L’Intervista. Domiciliari per detenuti tossicodipendenti: come funzionerà il nuovo sistema – VIDEO
La nuova legge consente ai detenuti tossicodipendenti con pene fino a 8 anni di accedere ai domiciliari seguendo un programma terapeutico
La nuova legge consente ai detenuti tossicodipendenti con pene fino a 8 anni di accedere ai domiciliari seguendo un programma terapeutico
COSENZA – Nei giorni scorsi la Camera ha approvato in via definitiva il disegno di legge che consente ai detenuti tossicodipendenti condannati a pene non superiori a 8 anni di accedere alla detenzione domiciliare. L’accesso a questa misura alternativa è subordinato all’adesione a un programma terapeutico e socio-riabilitativo, con l’obiettivo di favorire il recupero della persona e, al tempo stesso, contribuire a ridurre il sovraffollamento delle carceri.

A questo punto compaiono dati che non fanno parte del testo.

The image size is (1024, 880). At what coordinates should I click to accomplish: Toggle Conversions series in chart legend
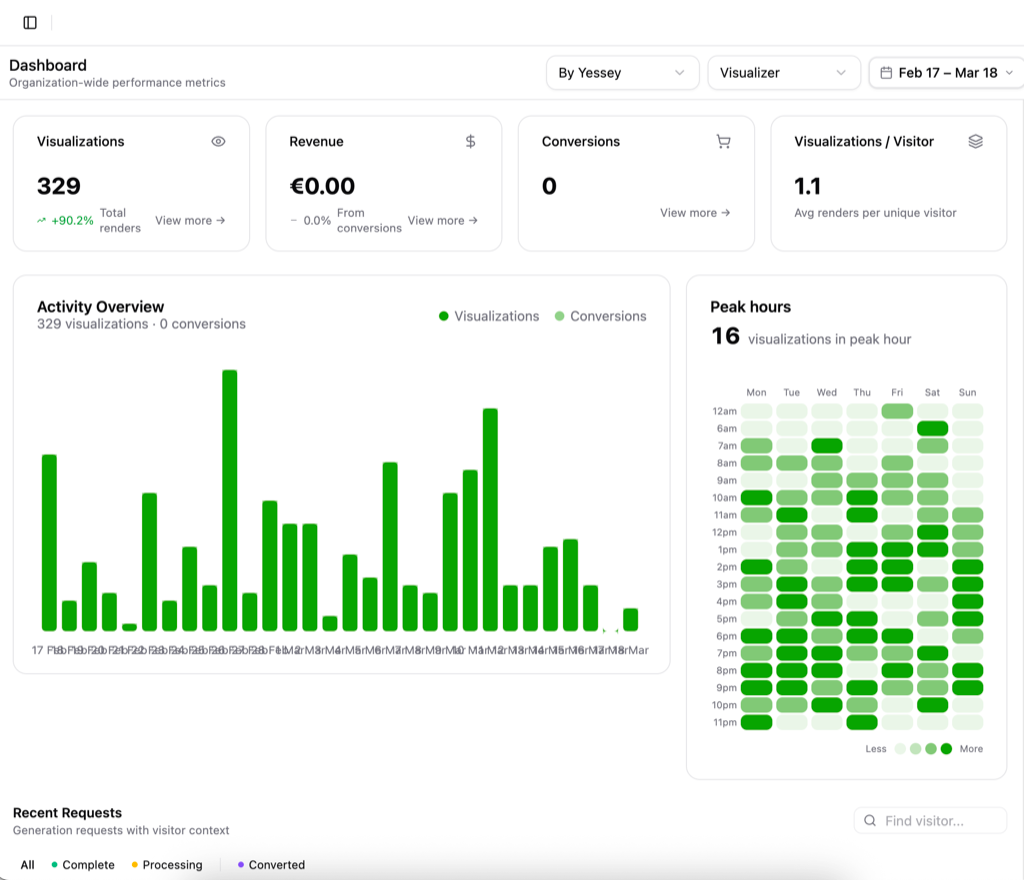600,316
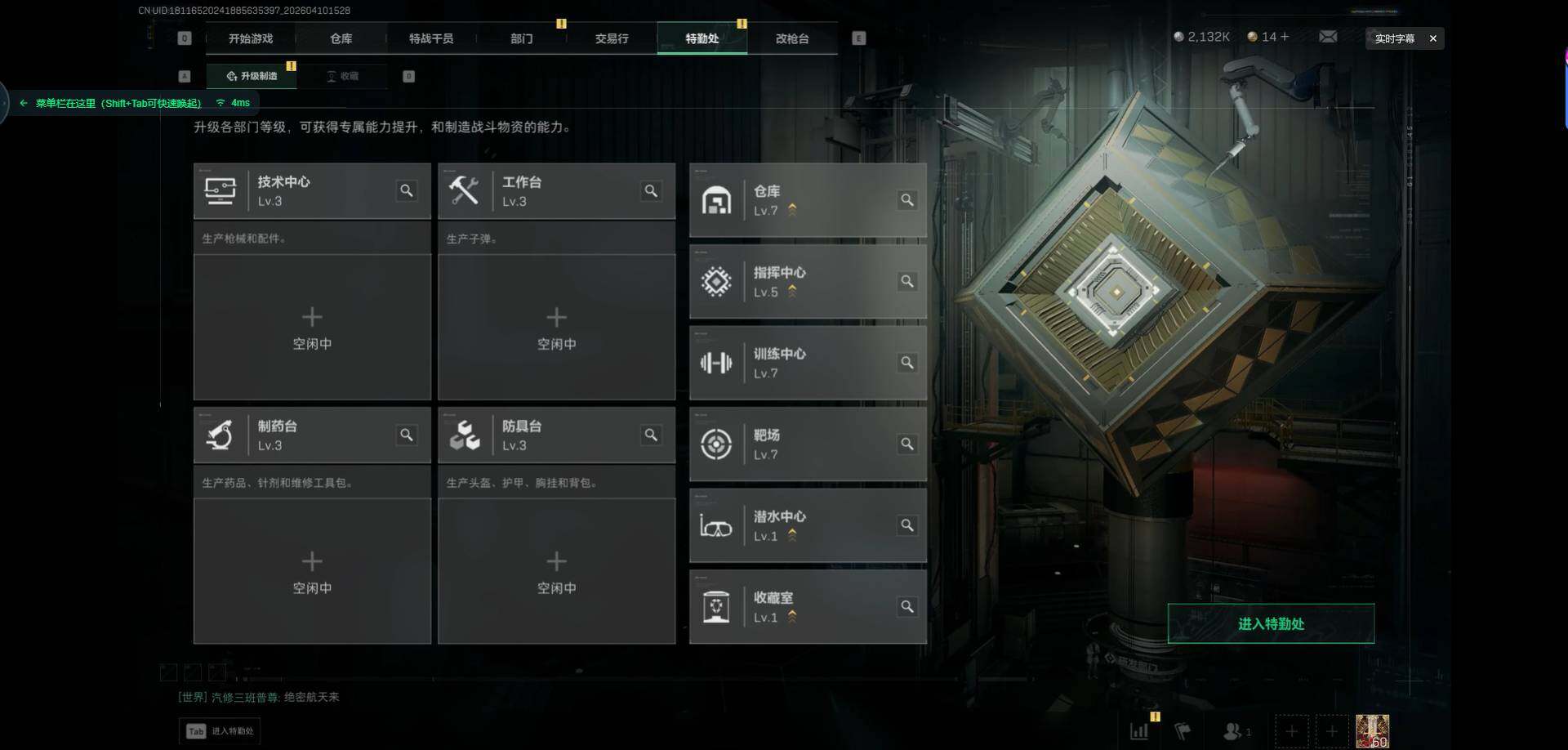Expand the 指挥中心 Lv.5 upgrade card
This screenshot has width=1568, height=750.
(x=808, y=281)
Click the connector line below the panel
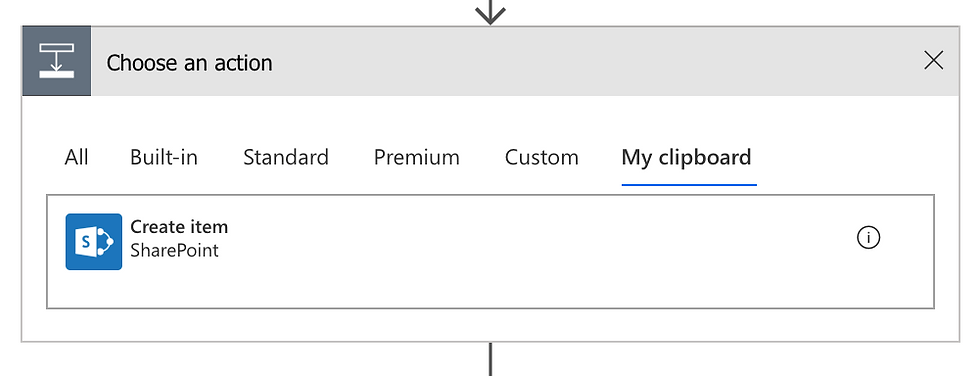The image size is (980, 376). [490, 359]
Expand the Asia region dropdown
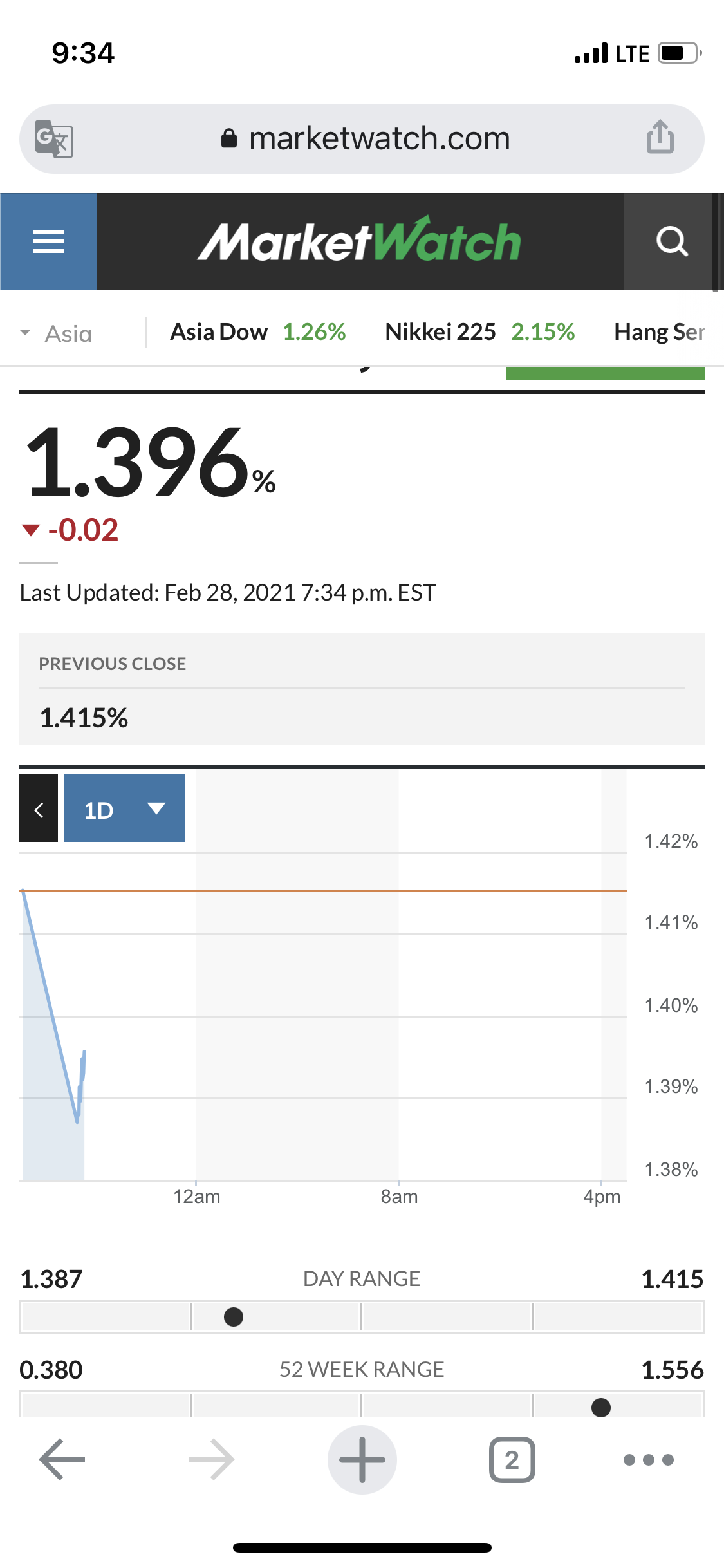Image resolution: width=724 pixels, height=1568 pixels. coord(57,333)
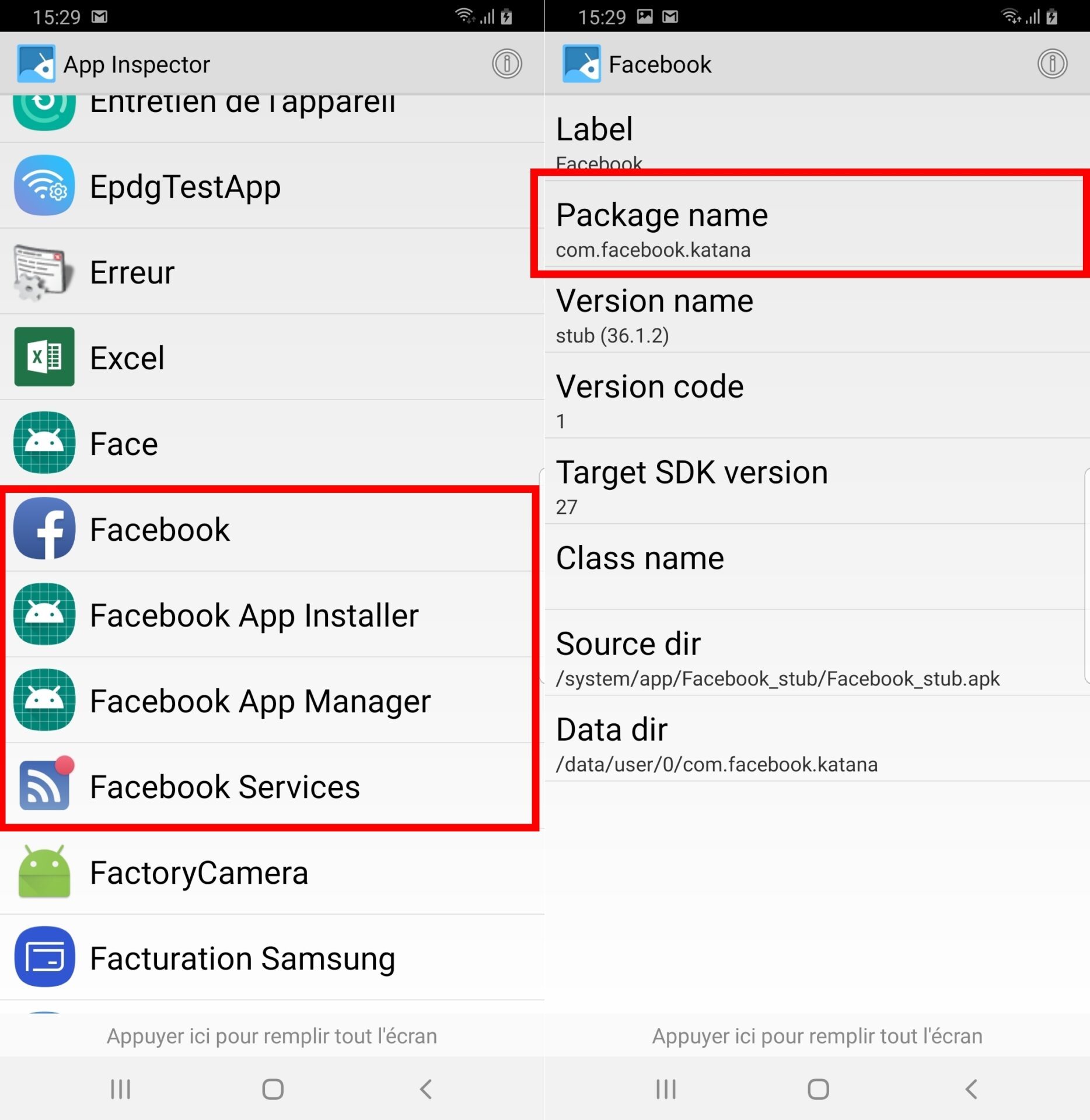Select the Source dir row
The image size is (1090, 1120).
817,653
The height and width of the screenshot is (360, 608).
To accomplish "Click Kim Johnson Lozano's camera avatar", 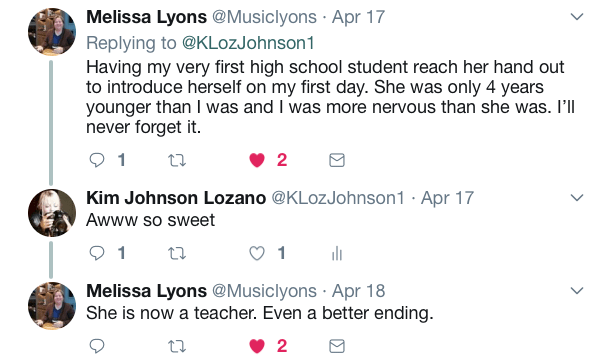I will [x=52, y=213].
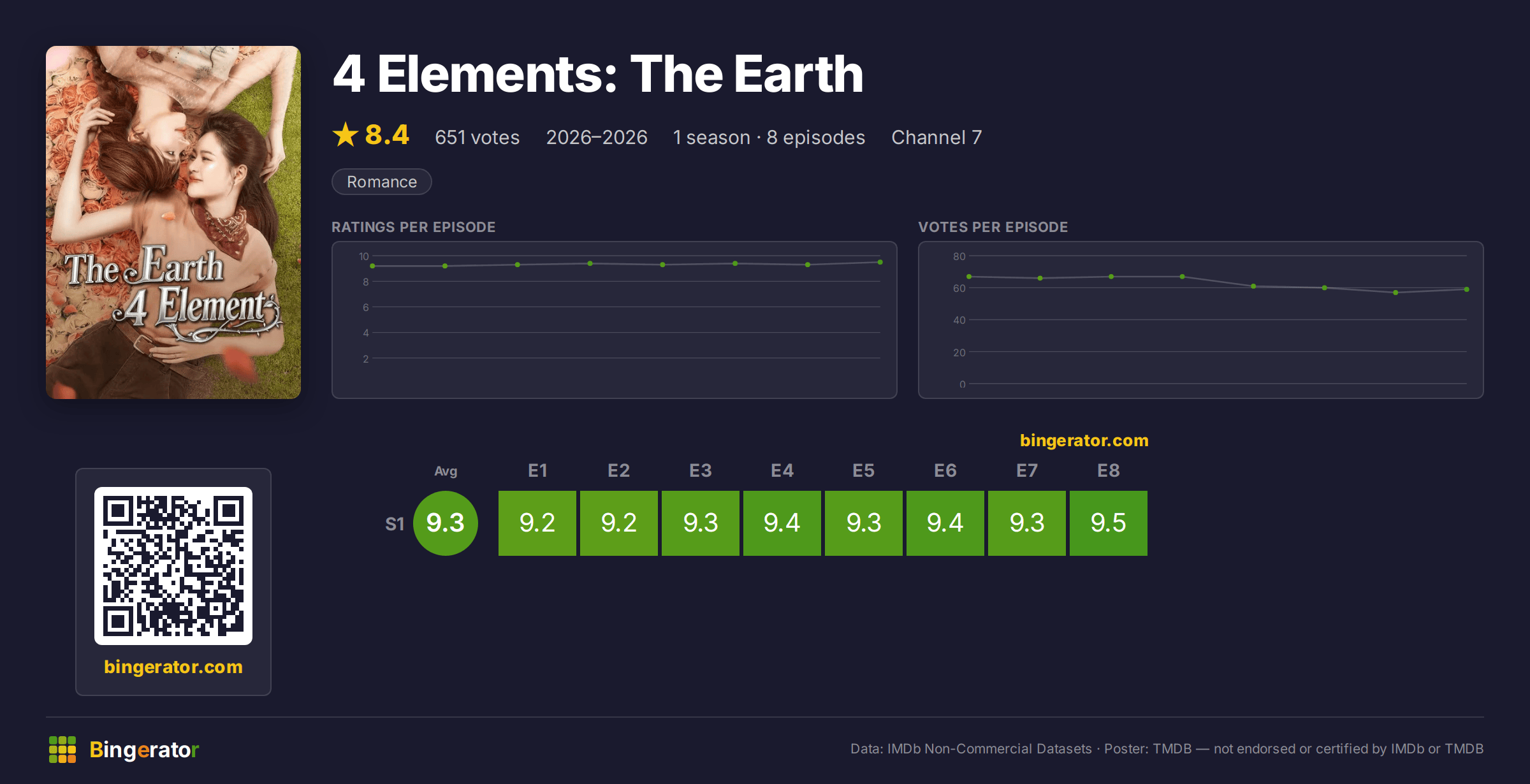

Un ruolo centrale sarà svolto dalle Comunità Terapeutiche, chiamate a garantire percorsi residenziali di cura, supporto psicologico e reinserimento sociale. Secondo Renato Caforio, esperto in materia di dipendenze patologiche, intervistato da Quicosenza, :il programma riabilitativo rappresenta l’obiettivo principale del Governo, perché per una persona detenuta per reati connessi allo stato di tossicodipendenza il carcere non è certamente il luogo più adatto a favorire un percorso di recupero, di cura, di reinserimento sociale e, soprattutto, una scelta di vita diversa rispetto alla dipendenza”.